Monday, July 21, 2003


  •  ETHICS INQUIRY
    Ohio justices—all of them—bow out
    Supreme Court member gets the bench to recuse itself for her petition.

    By Gary Young
    STAFF REPORTER

    The Ohio judiciary is playing a game of musical chairs.

    On July 15, the Ohio Supreme Court voted to replace all seven justices with judges from the state's Court of Appeals, for purposes of considering a petition filed by Supreme Court Justice Maureen O'Connor.

    Ray Vasvari, legal director of the American Civil Liberties Union (ACLU) of Ohio, called the en masse recusal "most unusual, but most necessary." In what some see as a case of strange bedfellows, Vasvari is serving as counsel for O'Connor, who was elected to the bench after serving as Ohio's Republican lieutenant governor. Vasvari said the case "is so unique on so many levels that we find ourselves in uncharted waters at every turn."

    What prompted the recusal was a petition filed by O'Connor in June, asking the state Supreme Court to issue a writ prohibiting Judge William H. Wolff Jr., a Court of Appeals judge, from pursuing a judicial ethics complaint against her. O'Connor v. Wolff, No. 2003-0996.

    There's a tangled history behind O'Connor's petition.

    Last fall, O'Connor ran campaign advertisements depicting herself in judicial robes presiding over a staged proceeding, according to her petition. During the scene, a narrator and an overlaid text noted that she had served as a trial judge and magistrate from 1985 to 1995.

    In October, Dennis L. White, chairman of the Ohio Democratic Party, filed a complaint with the appellate chief justice of the Ohio Court of Appeals, Lee H. Hildebrant Jr., accusing O'Connor of violating the canons of judicial conduct by misrepresenting herself as a sitting judge.
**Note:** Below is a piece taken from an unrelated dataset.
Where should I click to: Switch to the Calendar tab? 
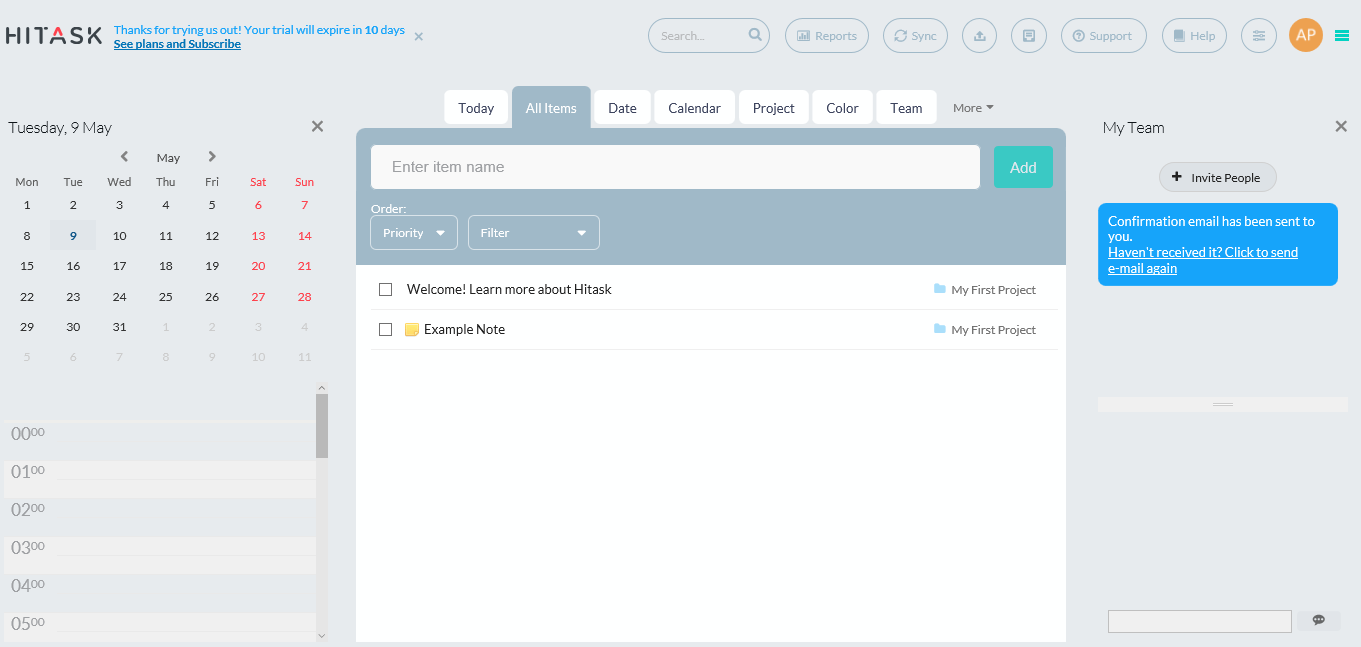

    Hildebrandt appointed three of his colleagues, including Wolff, to a "probable cause panel" charged with determining if the complaint merited investigation. The panel voted 2-1 to proceed with the complaint. Although there is no official record of who voted how, Wolff admitted that he voted against O'Connor in his reply brief, according to Vasvari. Wolff's attorney, Michael Krumholtz of Dayton's Bieser, Greer & Landis, would not comment on any aspect of the case.
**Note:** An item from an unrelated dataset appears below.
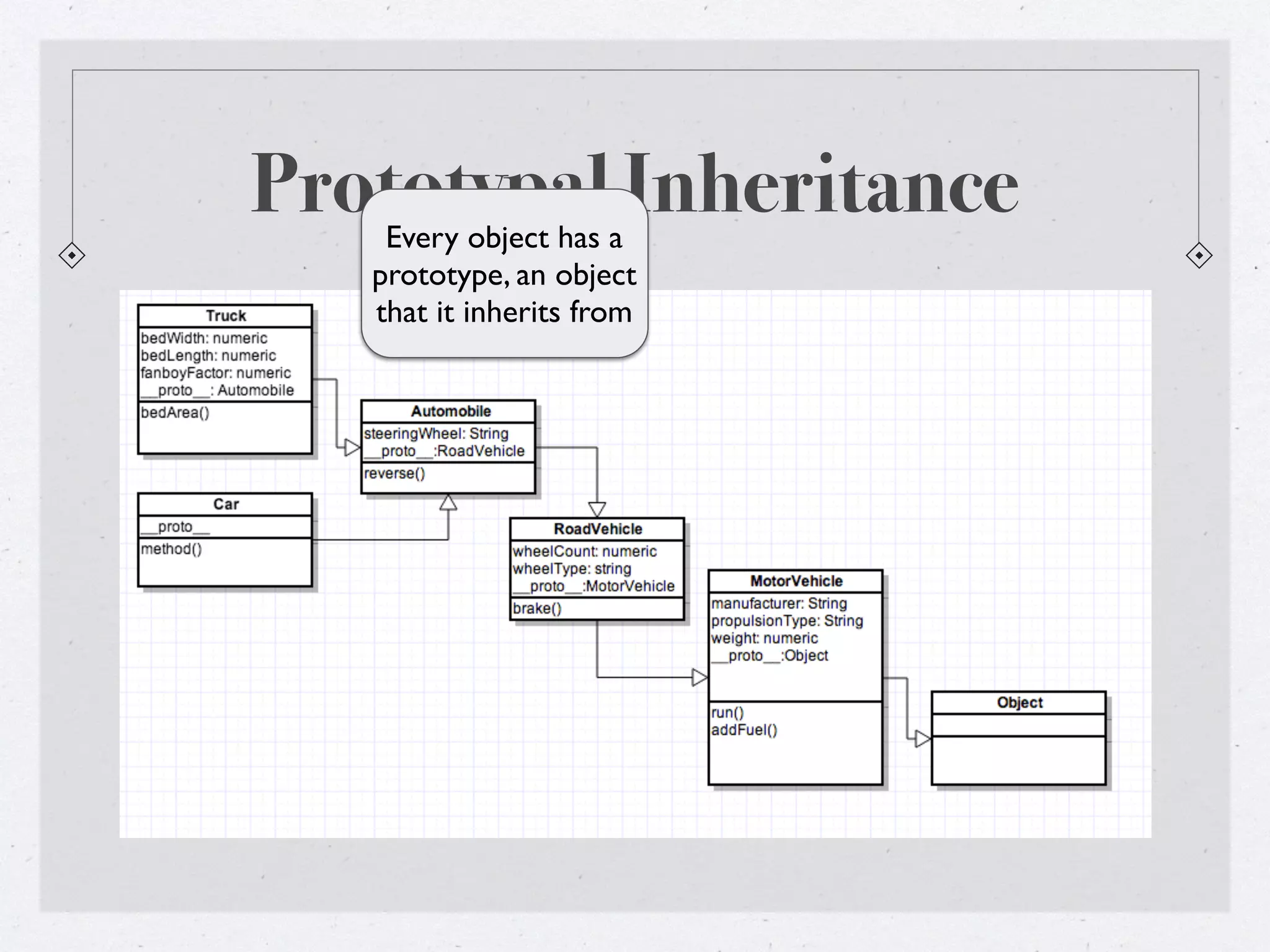Click addFuel() in the MotorVehicle box

pyautogui.click(x=744, y=730)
    A second panel, on which Wolff did not serve, found clear and convincing evidence of a violation by O'Connor. Yet a third panel, also without Wolff, voted to drop the matter at the mutual request of White and O'Connor. White did not return messages asking for comment, but told the Cleveland Plain Dealer in January that legal fees were draining the party's coffers. Vasvari, who was not O'Connor's counsel at that time, said he knew nothing of the terms of their agreement.

    In January, the music stopped and both O'Connor and Wolff sat in new chairs. O'Connor began her term on the Supreme Court and Wolff replaced Hildebrandt as appellate chief justice, a post to which he had been elected by his colleagues.

    In March, Wolff used his newfound authority to reopen the prosecution of O'Connor. He denied O'Connor's requests that he recuse himself from the matter and appointed a probable cause panel in May. Fighting fire with fire, O'Connor seeks to turn back the ethics complaint against her by lodging an ethics complaint against Wolff. But Vasvari said that the case is about more than that. He said that the ACLU got involved because it believes that restrictions on campaign advertising violate the First Amendment.

    O'Connor's petition argues that because Wolff has overall control of the proceeding, including determining who will sit on the panels that will judge her and who will act as investigator, he is improperly acting as both prosecutor and judge. But the core of her argument is that Wolff, having once sat in judgment on O'Connor, ethically cannot do so again.

    Vasvari acknowledged that judges sometimes do exactly that, as when a trial judge pronounces sentence on a criminal defendant, is rebuked on appeal and then presides over a retrial.

    What's missing in this case, Vasvari said, is that "there's no intervening instruction from above." A trial judge who gets a case back on remand is instructed in how to correct his earlier errors.

    "In effect, he becomes a scrivener for the higher court," Vasvari said.

    'An embarrassment'

    Catherine Turcer, legislative director of Ohio Citizen Action, speculated that the Supreme Court may have taken the bold step of recusing all of its members because of recent concerns about the independence of the judiciary.

    In November, Chief Justice Thomas J. Moyer, responding to complaints about advertising and the influence of big money in both the 2000 and 2002 elections, called the state's judicial selection system "an embarrassment to Ohio and an insult to thinking people."

    Professor Paul Carrington of Duke University Law School said that the court's decision to appoint the most senior judge from each district of the Court of Appeals seemed eminently fair.